[Opening Information given section]

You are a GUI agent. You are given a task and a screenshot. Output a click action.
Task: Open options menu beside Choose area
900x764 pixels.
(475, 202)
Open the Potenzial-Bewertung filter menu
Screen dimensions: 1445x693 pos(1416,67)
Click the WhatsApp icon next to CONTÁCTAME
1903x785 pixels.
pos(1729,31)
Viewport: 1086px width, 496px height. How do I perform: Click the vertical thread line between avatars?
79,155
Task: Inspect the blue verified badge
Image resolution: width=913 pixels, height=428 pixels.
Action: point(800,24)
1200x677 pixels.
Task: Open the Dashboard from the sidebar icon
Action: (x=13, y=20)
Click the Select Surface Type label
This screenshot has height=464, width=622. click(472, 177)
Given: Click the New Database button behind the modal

[Closing Information given section]

### What you need to do:
The records need to be reproduced in their entirety, word for word.

### Answer for this exercise:
You are a GUI agent. You are given a task and a screenshot. Output a click action.
Task: Open options menu beside Choose area
900x764 pixels.
(475, 202)
Open the Potenzial-Bewertung filter menu
Screen dimensions: 1445x693 pos(1416,67)
Click the WhatsApp icon next to CONTÁCTAME
1903x785 pixels.
pos(1729,31)
Viewport: 1086px width, 496px height. How do I perform: Click the vertical thread line between avatars?
79,155
Task: Inspect the blue verified badge
Image resolution: width=913 pixels, height=428 pixels.
Action: point(800,24)
1200x677 pixels.
Task: Open the Dashboard from the sidebar icon
Action: (x=13, y=20)
Click the Select Surface Type label
This screenshot has height=464, width=622. click(472, 177)
Given: Click the New Database button behind the modal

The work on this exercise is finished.